**Instructions to follow**
Give only the number of lines in these records that contain the word "This".

──────── Record set

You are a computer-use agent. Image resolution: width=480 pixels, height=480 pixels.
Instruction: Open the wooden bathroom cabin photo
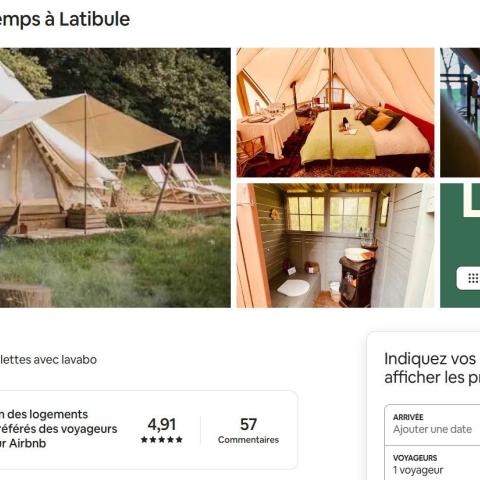click(335, 245)
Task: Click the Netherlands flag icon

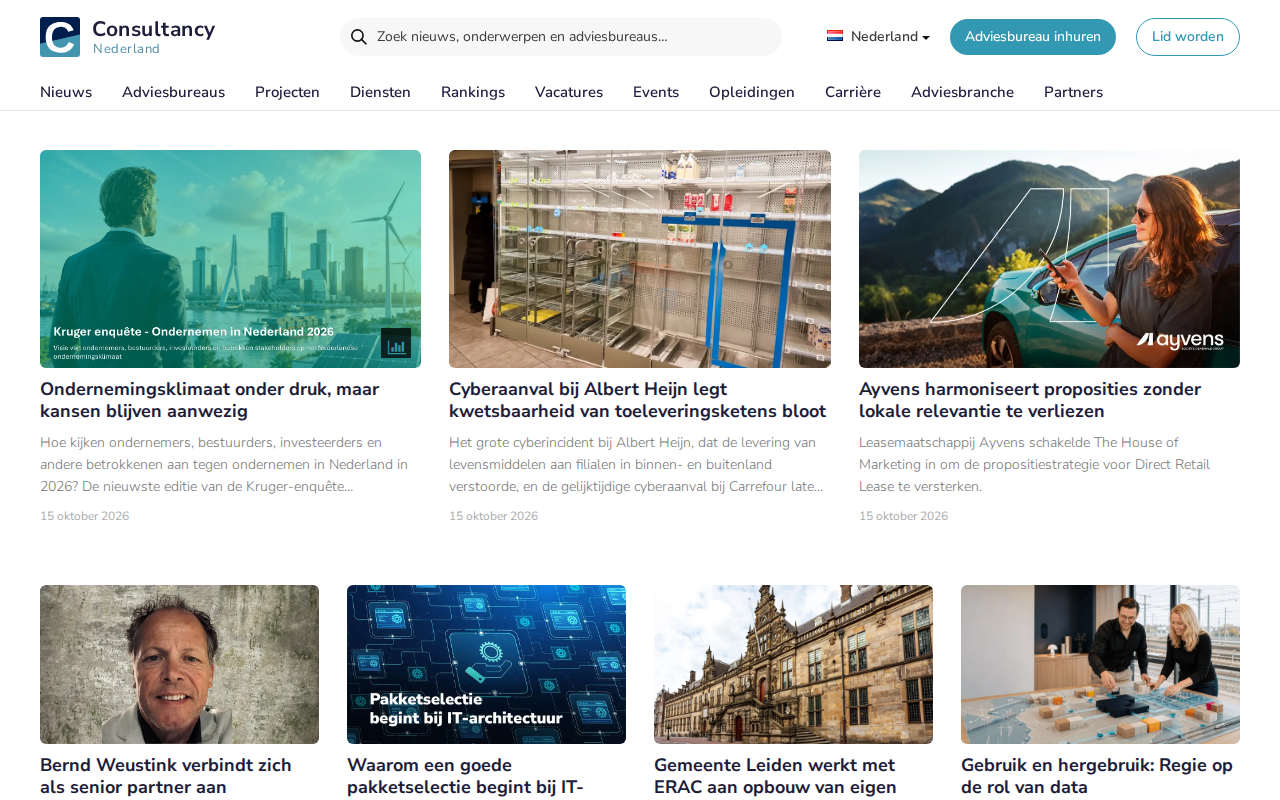Action: [x=835, y=36]
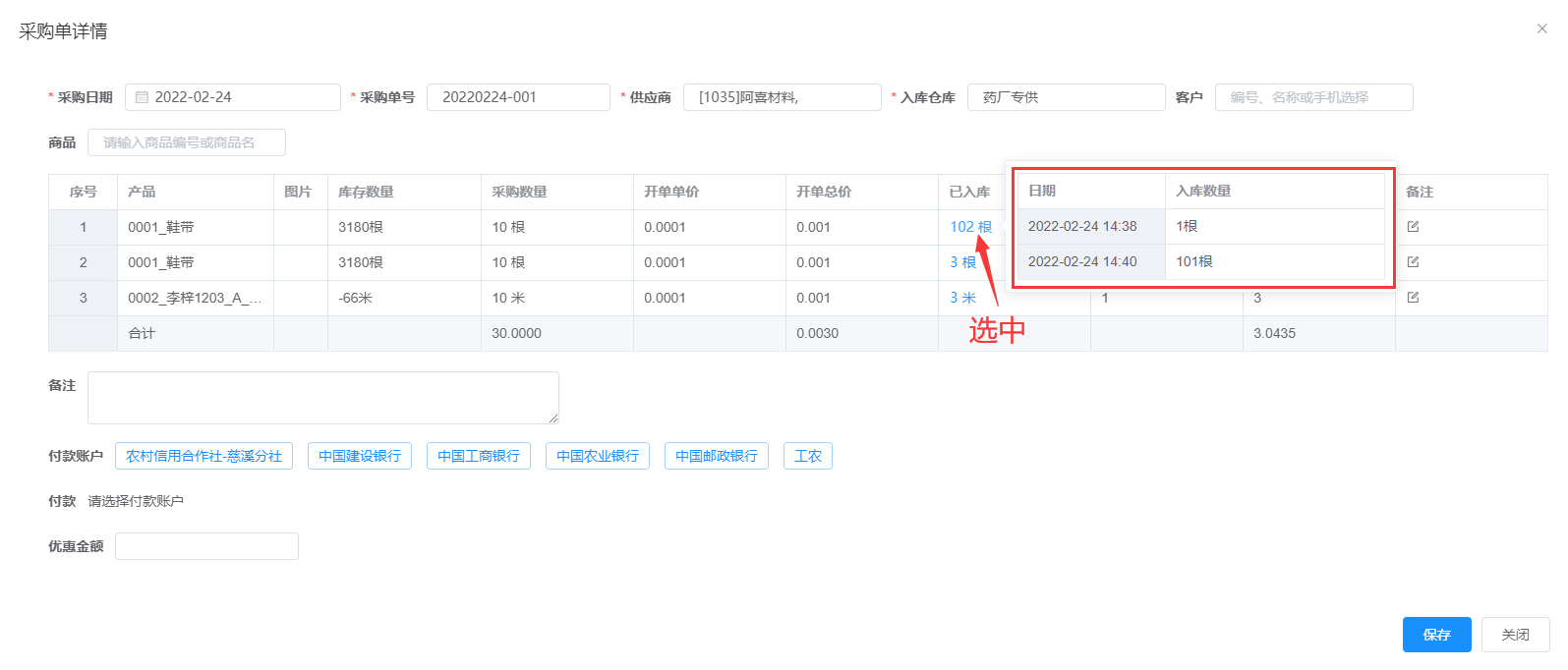Pick 中国农业银行 payment account
The width and height of the screenshot is (1568, 670).
click(598, 456)
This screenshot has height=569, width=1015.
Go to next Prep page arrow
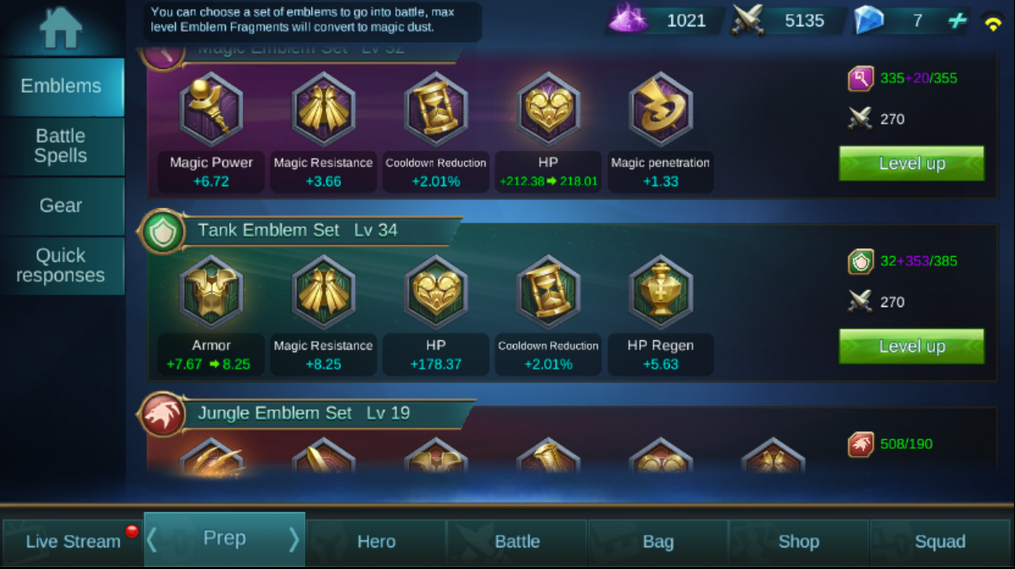point(293,539)
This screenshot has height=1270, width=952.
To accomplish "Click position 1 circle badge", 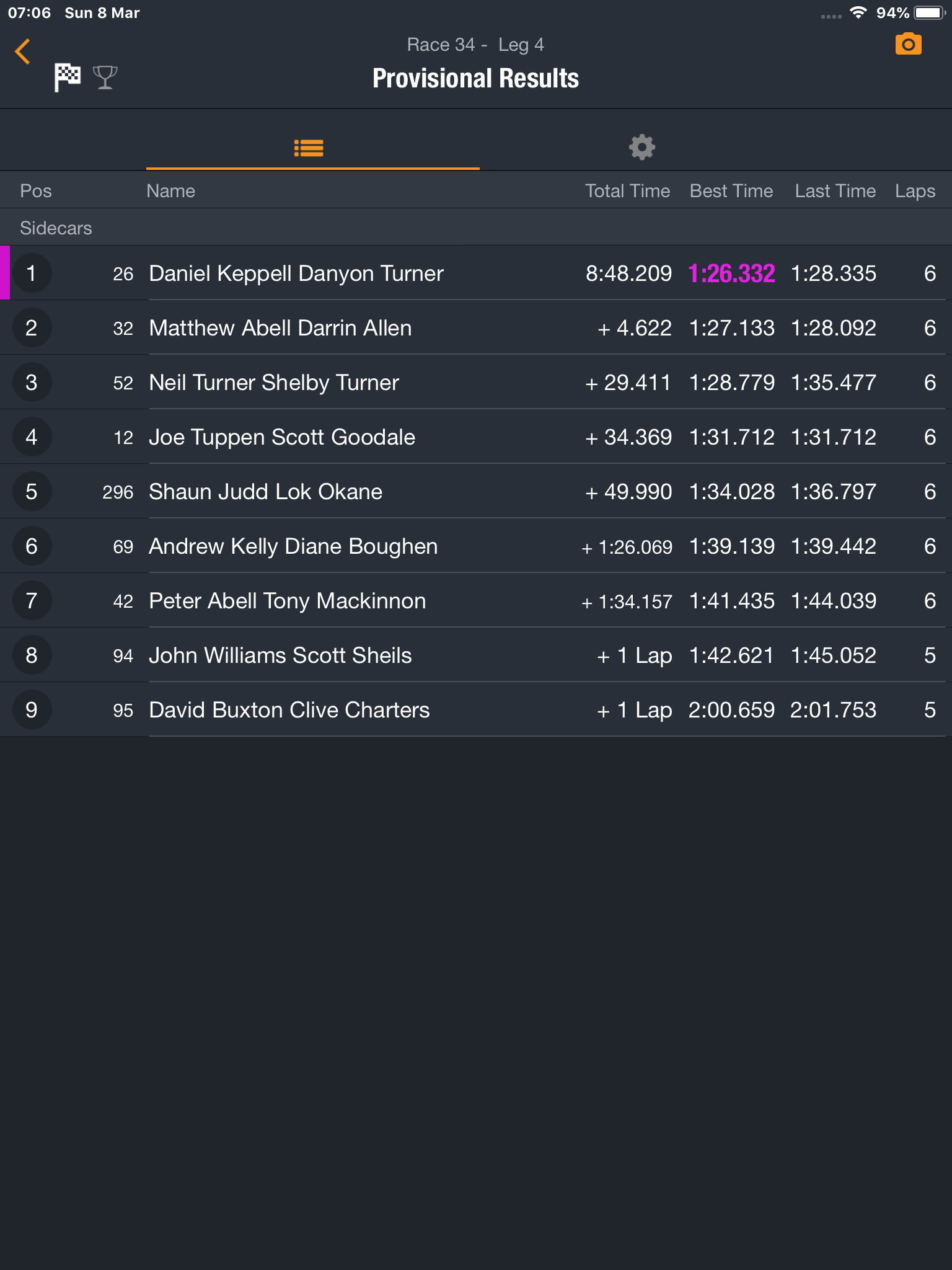I will (x=32, y=273).
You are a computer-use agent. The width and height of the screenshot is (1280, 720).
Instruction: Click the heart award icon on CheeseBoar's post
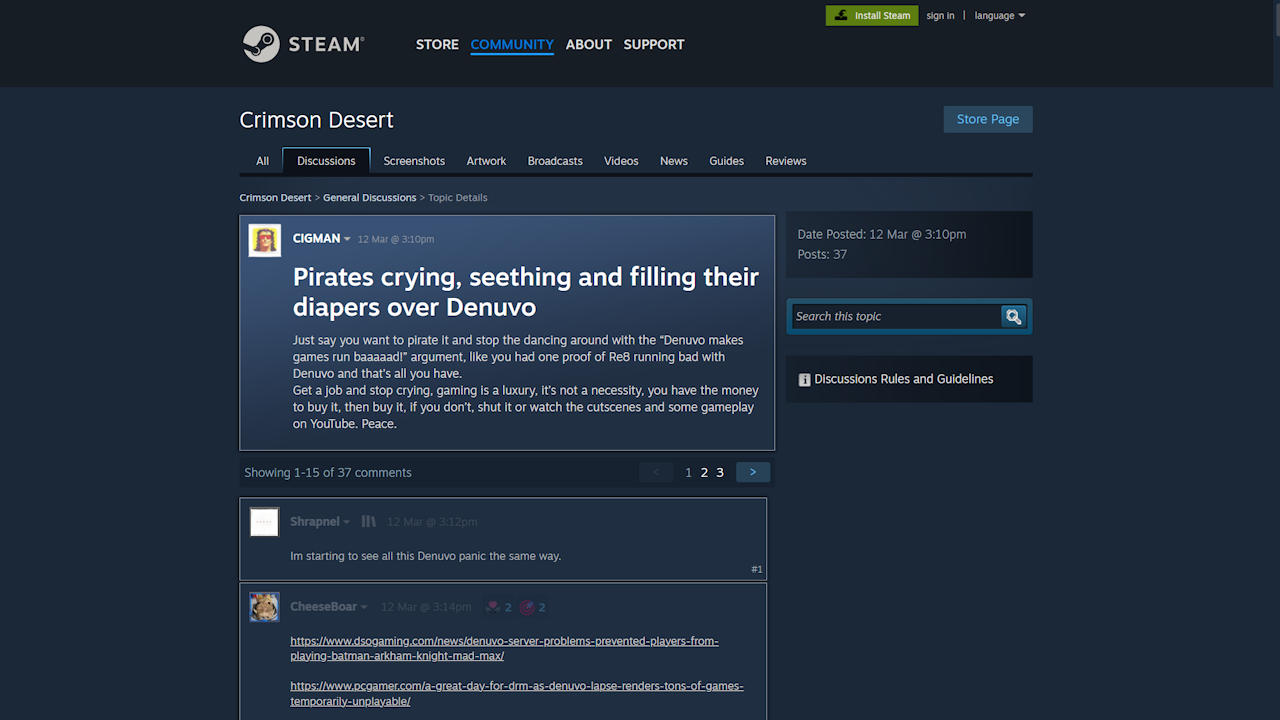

────────────────

**Reply to the task**
2